• _DIRECTIONS FOR THIS TASK_
What you return should match every record exactly, with the images removed.

• _INFORMATION SUPPLIED_
§ §

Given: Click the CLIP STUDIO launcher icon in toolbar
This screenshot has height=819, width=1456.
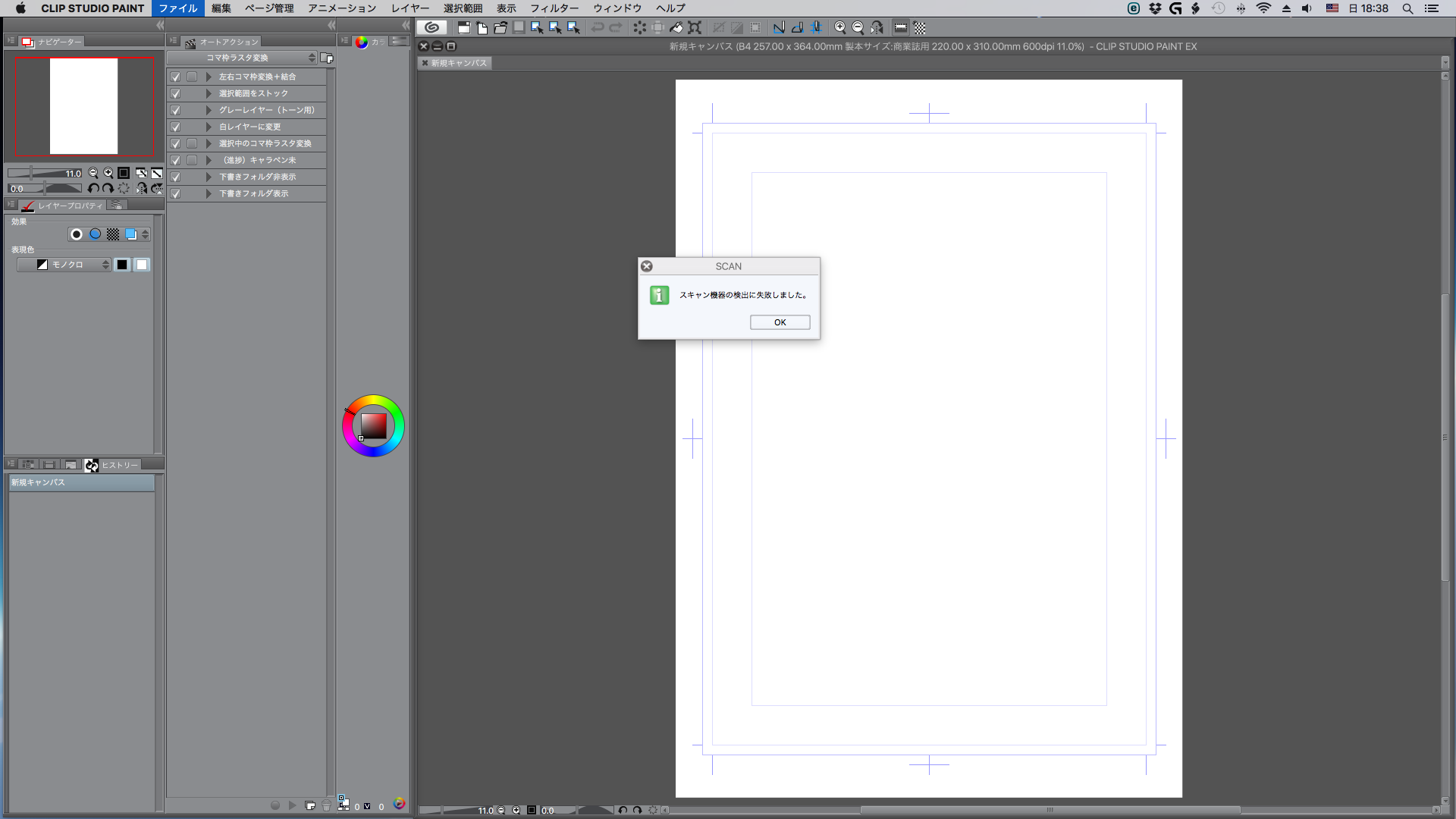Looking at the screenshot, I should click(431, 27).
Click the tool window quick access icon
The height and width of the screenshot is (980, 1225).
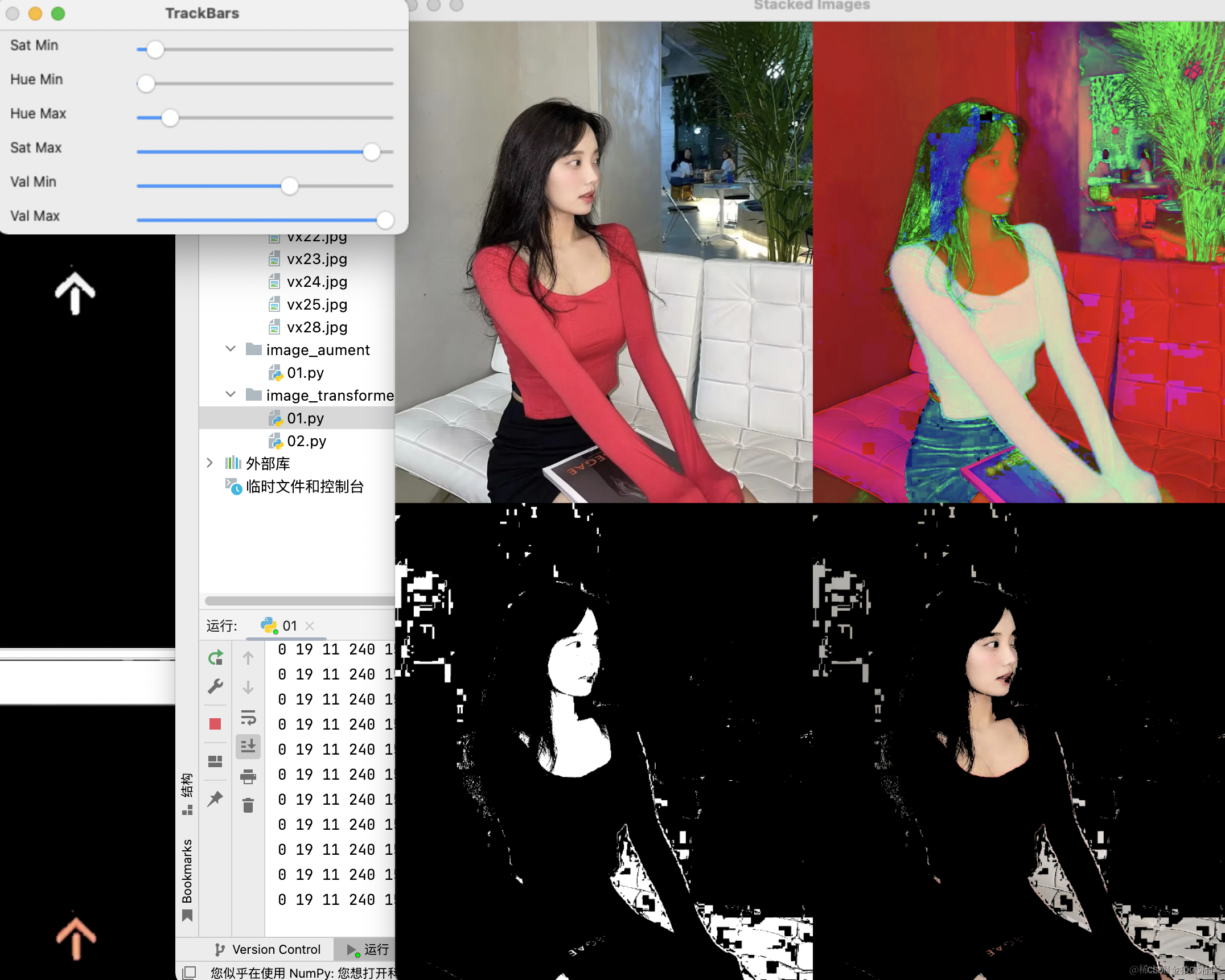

§ §

• _RESULT OF THE EXERCISE_
Given: Click the CLIP STUDIO launcher icon in toolbar
This screenshot has height=819, width=1456.
Looking at the screenshot, I should click(431, 27).
Click the tool window quick access icon
The height and width of the screenshot is (980, 1225).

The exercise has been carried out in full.